▸ **WHAT IS NEEDED**
Lines to return, exactly: from the line with "Choose GitHub PR: add labels" to the line with "Viewport: 414px width, 644px height." in the entries below, both included.
[Opening TASK INPUTS section]
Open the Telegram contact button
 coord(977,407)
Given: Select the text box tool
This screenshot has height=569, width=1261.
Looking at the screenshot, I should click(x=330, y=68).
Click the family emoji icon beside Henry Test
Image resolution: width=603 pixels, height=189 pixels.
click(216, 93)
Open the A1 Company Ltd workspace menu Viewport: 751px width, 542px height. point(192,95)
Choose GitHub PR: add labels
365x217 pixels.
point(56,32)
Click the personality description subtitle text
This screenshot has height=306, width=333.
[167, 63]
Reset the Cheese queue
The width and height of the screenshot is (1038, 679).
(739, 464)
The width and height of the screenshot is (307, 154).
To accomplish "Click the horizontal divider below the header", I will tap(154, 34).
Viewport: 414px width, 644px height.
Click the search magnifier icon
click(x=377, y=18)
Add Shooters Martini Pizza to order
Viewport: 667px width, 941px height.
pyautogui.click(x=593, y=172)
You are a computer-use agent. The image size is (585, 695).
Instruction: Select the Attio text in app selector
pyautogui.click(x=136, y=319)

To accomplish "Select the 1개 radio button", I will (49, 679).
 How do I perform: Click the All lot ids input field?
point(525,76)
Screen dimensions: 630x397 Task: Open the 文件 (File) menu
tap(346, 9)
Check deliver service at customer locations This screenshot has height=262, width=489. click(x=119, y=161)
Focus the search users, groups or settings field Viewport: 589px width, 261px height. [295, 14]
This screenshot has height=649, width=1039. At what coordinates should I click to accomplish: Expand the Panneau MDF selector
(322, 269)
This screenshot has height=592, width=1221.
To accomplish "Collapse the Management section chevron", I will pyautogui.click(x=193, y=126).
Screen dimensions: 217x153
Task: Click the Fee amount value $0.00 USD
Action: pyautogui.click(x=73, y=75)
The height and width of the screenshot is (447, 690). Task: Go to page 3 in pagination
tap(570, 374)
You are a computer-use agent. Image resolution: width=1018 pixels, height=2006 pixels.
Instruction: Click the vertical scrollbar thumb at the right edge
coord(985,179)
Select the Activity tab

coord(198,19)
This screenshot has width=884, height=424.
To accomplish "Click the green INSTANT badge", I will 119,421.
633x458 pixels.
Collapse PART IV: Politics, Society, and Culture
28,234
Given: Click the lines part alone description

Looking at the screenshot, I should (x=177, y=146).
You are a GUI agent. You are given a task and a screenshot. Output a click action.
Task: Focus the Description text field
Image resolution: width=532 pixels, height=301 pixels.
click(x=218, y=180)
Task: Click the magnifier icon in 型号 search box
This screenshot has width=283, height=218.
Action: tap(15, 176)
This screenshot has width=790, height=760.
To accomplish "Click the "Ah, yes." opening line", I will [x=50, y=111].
[Closing TASK INPUTS section]
▸ **RESULT BELOW**
Choose GitHub PR: add labels
365x217 pixels.
point(56,32)
Click the personality description subtitle text
This screenshot has height=306, width=333.
[167, 63]
Reset the Cheese queue
The width and height of the screenshot is (1038, 679).
(739, 464)
The width and height of the screenshot is (307, 154).
To accomplish "Click the horizontal divider below the header", I will tap(154, 34).
Viewport: 414px width, 644px height.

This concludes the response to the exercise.